• **Exercise instructions**: Set out the material from its start through the line containing "Fertility Preservation (137, 183)" as a Markdown table with the columns "No." and "Entry," one numbered row per line, skipping blank lines and leaving out the pictures.

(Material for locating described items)
──────────────────────────────
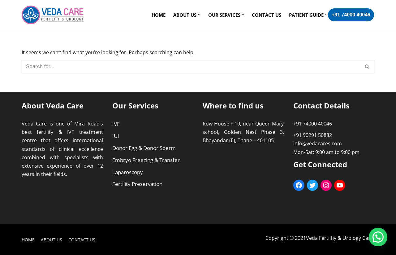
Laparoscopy (127, 172)
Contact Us (266, 15)
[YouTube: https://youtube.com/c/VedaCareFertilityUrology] (339, 185)
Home (159, 15)
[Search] (367, 66)
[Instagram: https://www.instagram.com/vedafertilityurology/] (326, 185)
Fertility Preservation (137, 183)
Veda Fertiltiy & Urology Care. (340, 238)
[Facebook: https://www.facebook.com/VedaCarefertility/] (298, 185)
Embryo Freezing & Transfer (146, 160)
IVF (116, 123)
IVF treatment (85, 132)
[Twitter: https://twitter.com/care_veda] (312, 185)
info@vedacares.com (317, 143)
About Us (51, 240)
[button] (367, 66)
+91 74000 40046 (351, 14)
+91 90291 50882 (312, 135)
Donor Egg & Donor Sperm (144, 148)
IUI (115, 135)
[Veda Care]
──────────────────────────────
• **Solution to this problem**:
| No. | Entry |
|---|---|
| 1 | Laparoscopy (127, 172) |
| 2 | Contact Us (266, 15) |
| 3 | [YouTube: https://youtube.com/c/VedaCareFertilityUrology] (339, 185) |
| 4 | Home (159, 15) |
| 5 | [Search] (367, 66) |
| 6 | [Instagram: https://www.instagram.com/vedafertilityurology/] (326, 185) |
| 7 | Fertility Preservation (137, 183) |